Behind the Abandoned Works
All right everyone! J-Peg and H2O in the house AKA Josh Schutz and Hanna Newman. We are two graduate students wrapping up our final semester of the ceramics MA program at MNSU. When presented with the opportunity to scrounge Nelson Hall for abandoned works, we immediately rose to the challenge. The ceramic and sculpture studios have served as our second home for both our undergraduate and graduate degrees, so with years of familiarity we were uniquely qualified to tackle the task at hand.
Some people may not have thought to check the ceiling rafters, behind kilns, or on top of partitions separating individual studio spaces, but this is where we found a majority of the left behind work.
Figure 1 Abandoned work in Rafters
Some works had gathered great amounts of dust and needed cleaning, and as ceramicists we could relate. So we carefully cleaned ourselves and then the work before taking photographs of the work to share with the class and for use in promotional materials.

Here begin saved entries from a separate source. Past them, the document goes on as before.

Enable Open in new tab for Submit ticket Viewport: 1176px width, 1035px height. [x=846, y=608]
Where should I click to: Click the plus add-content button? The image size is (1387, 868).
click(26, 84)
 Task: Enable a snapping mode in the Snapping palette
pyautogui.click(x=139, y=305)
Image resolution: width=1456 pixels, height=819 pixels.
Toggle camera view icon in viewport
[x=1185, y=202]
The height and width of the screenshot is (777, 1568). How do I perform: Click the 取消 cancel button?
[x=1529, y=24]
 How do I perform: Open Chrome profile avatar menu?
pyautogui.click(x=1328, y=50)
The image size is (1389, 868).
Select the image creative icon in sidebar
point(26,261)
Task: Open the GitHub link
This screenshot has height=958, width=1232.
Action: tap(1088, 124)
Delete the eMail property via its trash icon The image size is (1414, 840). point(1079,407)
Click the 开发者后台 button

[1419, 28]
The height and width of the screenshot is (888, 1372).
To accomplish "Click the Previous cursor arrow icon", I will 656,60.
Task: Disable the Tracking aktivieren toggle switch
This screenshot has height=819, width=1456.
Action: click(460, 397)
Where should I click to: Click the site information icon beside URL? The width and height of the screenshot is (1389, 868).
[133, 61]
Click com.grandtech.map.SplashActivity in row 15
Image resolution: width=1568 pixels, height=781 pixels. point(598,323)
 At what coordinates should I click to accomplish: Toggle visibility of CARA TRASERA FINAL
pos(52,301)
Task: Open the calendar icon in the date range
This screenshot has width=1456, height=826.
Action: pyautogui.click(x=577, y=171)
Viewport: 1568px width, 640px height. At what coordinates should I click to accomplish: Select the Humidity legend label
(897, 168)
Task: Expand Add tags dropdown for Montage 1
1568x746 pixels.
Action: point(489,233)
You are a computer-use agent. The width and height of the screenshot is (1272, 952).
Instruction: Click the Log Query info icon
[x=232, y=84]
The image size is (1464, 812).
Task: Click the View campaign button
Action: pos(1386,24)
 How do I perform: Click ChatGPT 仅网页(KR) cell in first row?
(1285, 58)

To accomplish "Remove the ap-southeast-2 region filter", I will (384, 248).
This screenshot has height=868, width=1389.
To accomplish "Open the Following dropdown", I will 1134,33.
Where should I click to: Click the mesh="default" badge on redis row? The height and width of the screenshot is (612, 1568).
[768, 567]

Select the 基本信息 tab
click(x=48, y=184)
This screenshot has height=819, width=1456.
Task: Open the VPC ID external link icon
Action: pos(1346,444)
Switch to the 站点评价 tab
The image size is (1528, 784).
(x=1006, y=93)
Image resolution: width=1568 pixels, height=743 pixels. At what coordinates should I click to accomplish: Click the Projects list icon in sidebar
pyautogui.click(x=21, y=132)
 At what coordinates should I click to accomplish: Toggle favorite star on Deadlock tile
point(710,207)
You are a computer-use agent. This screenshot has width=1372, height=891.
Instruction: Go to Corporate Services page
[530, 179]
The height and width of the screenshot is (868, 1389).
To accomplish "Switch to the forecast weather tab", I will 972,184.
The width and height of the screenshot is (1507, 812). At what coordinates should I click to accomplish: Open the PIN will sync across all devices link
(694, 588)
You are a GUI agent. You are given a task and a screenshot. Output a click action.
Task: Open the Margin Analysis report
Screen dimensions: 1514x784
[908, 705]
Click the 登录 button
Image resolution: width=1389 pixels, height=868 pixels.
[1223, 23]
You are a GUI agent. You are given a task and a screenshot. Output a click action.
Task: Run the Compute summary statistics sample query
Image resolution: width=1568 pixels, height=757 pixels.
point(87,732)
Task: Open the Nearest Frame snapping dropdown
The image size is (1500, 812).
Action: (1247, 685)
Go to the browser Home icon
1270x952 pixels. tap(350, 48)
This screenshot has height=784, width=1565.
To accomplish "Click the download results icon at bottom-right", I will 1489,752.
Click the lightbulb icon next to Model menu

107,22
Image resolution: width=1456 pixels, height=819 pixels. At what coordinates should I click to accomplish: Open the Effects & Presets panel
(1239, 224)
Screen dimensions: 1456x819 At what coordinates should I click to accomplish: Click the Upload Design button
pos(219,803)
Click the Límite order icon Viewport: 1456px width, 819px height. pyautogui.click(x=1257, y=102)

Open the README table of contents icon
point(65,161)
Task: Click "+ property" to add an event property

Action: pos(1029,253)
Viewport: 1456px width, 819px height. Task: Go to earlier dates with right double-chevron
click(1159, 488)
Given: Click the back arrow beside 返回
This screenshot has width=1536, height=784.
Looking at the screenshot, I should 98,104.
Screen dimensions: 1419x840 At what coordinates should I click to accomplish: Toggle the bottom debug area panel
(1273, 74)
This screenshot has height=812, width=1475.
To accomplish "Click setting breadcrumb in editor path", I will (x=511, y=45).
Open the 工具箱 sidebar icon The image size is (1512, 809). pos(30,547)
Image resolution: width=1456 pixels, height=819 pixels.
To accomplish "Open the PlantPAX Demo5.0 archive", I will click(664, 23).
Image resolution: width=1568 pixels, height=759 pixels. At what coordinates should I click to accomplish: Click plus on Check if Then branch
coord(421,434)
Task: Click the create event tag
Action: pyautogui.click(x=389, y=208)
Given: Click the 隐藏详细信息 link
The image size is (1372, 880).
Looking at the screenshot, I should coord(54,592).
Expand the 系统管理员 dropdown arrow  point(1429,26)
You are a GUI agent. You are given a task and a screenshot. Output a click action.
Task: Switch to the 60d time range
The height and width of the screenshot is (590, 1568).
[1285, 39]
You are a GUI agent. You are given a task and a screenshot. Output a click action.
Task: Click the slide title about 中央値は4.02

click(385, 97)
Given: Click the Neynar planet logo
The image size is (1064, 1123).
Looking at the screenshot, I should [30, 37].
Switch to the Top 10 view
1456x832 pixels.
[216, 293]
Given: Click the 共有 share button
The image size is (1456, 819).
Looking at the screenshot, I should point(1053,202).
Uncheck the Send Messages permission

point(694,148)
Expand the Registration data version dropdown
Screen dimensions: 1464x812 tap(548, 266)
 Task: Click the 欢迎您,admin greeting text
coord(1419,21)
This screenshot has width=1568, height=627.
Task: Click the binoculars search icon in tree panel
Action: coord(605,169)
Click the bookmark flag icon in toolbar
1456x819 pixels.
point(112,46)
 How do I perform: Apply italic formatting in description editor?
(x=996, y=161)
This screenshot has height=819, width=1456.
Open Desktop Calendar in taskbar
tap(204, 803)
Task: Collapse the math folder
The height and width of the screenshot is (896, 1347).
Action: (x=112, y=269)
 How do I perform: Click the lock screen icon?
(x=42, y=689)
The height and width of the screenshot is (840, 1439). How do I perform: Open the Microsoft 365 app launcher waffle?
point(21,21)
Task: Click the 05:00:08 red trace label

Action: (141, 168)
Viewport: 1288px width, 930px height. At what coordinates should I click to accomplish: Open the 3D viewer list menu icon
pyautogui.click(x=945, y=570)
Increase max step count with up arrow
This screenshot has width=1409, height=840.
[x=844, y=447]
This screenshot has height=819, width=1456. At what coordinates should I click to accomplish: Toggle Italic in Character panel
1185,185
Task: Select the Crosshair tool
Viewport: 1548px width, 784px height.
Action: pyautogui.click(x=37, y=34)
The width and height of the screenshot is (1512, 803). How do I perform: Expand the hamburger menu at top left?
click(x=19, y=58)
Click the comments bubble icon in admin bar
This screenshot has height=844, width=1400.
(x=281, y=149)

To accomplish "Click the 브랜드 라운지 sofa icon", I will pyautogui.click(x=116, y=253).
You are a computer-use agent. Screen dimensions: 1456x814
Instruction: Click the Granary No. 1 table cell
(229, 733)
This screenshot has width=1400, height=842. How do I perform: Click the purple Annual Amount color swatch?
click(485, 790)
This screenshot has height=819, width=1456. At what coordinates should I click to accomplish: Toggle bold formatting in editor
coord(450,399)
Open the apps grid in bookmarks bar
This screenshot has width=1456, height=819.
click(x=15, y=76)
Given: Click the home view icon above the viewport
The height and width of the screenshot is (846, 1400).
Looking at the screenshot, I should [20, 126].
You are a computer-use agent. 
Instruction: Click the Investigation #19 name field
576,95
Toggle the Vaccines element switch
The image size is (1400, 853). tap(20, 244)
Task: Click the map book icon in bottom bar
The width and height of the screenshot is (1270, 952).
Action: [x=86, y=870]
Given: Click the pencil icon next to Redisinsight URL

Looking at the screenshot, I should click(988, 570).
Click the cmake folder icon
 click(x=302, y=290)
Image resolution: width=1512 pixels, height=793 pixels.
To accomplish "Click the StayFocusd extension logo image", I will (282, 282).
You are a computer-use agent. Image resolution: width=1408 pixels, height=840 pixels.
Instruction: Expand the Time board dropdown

There is a constant state of flux in Nelson Hall as from one semester to the next works are left behind, repurposed, altered, or left in discrete locations. The permanence of the material is reflected in student’s hesitance to properly dispose of or find a location to store said objects.
Figure 2 A Kiln God gathers dusts for at least a decade.
This exhibition has offered a great opportunity for us to utilize these works that were left behind, as we are collectively interested in questions surrounding the value of art and these objects in particular. We found it interesting that we later discovered works within the Nelson Hall collection within a storage closet that were in a similar condition, slowly collecting dust. We feel that these abandoned works exhibited alongside works displayed and valued from the university will create an interesting conversation around the value placed on art by both the artist and the viewer. The process of collecting these abandoned works has stirred within us questions of what we, as art graduate students, feel is worth being considered as art.